== Selected passage ==
==========
However, dissenting voices, among whom are anthropologists, ecologists, foresters, security experts, seismologists, former defence personnel and administrators, are convinced that these developments will cause irretrievable harm to the island and to the country. They will destroy enormous tracts of ancient rainforests, increase the pace of climate change, extinguish, forever, animals and plants found nowhere else except in Great Nicobar, and, above all, ring the death knell for the ancient tribes living on the island – the Great Nicobarese, and, in particular, the Shompen, the fishing and foraging tribe classified as a Particularly Vulnerable Tribal Group (PVTG), a distinctive people whose one and only home, for centuries, has been the island of Great Nicobar.
A group of Shompen people in 1886 in Great Nicobar Island. Photo: Dr. S.N.H. Rizvi, The Shompen, Seagull Books, Calcutta 1990, Public domain via Wikimedia Commons.
In preparation for the many proposed ‘development’ projects on Great Nicobar Island, the government has decided that a Trunk Infrastructure Road is first to be constructed. This road will run through tribal reserve land, reserve forest land, deemed forests and privately owned land.
A social impact assessment (SIA) study of the proposed Trunk Infrastructure Road, and the land it proposes to acquire was taken up by Atlas Management Consultancy Services Private Limited under the Land Acquisition Act of 2013, in May-June 2025. This was followed by public hearings in mid-July, in two revenue villages on the island.
The SIA has two major flaws: firstly, it confines itself to the private land to be acquired in six villages, lands which are owned by ‘settlers’, i.e. persons who have been brought in from the Indian mainland and encouraged to make their homes on the island. It does not pay any attention to the two indigenous tribal communities, who are the original inhabitants of the island, have lived there for centuries, and whose ownership over the land is of an entirely different character.
Also read: Ecologists, Researchers Ask Government to Halt Great Nicobar Mega Projects
Ownership of lands by tribal communities, especially isolated and self-contained tribal communities, do not take the same form as in the world we are used to; they do not take the form of ownership deeds, written on stamp paper and registered by a registrar or sub-registrar. Their ownership comes from long usage for sustenance, for habitation, and for other needs. One would have thought that the SIA working on a more or less pristine island inhabited by long isolated tribes would have at least taken some notice of the social impact on the acquisition of not only the private lands owned by the settlers, but also on the impact of acquisition of tribal lands (both the ancestral lands owned by the Great Nicobarese, as well as the lands being taken over from the tribal reserve primarily used by the Shompen).
Unfortunately, there is no such assessment. Although the SIA report does mention that extensive deliberations were conducted with the two tribal communities, it does not appear to be true. The Tribal Council of the island, consisting of the Great Nicobarese, was unaware of these deliberations; and even when this was subsequently pointed out by them, in writing, to the director, Social Welfare, Andaman and Nicobar Administration, no heed was taken.
==========
== Exercise A ==
Please reproduce the stretch of the Great Nicobar text from "A group of Shompen" through "via Wikimedia Commons.".
== Exercise B ==
Answer these questions using the Great Nicobar text.
(i) Which firm carried out the social impact assessment study?
(ii) What does the government plan to build before the other projects on the island?
(iii) Which community makes up the island's Tribal Council?

== Stored data ==
==========
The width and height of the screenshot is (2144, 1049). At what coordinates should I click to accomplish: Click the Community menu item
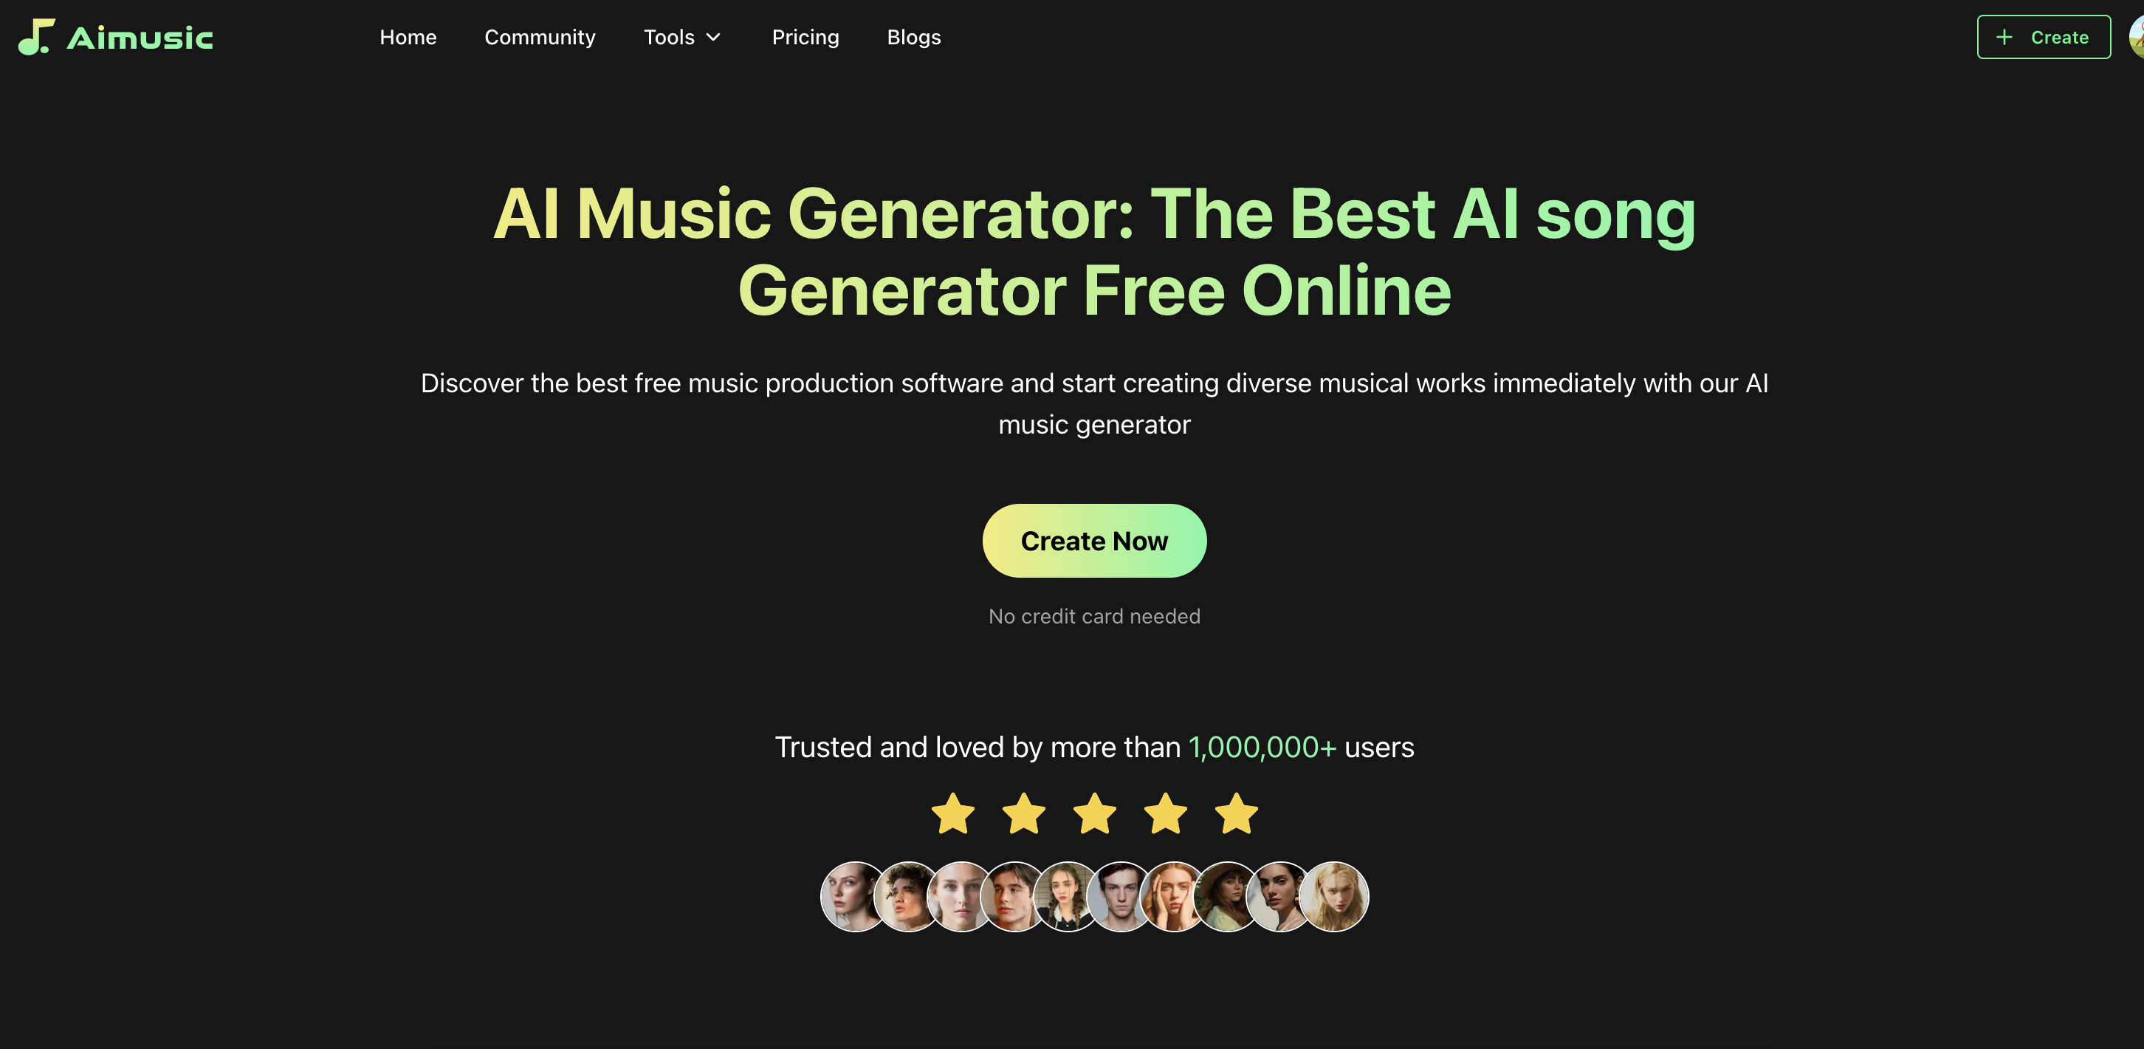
==========
== Correct answer A ==
A group of Shompen people in 1886 in Great Nicobar Island. Photo: Dr. S.N.H. Rizvi, The Shompen, Seagull Books, Calcutta 1990, Public domain via Wikimedia Commons.

== Correct answer B ==
(i) Atlas Management Consultancy Services Private Limited
(ii) A Trunk Infrastructure Road
(iii) The Great Nicobarese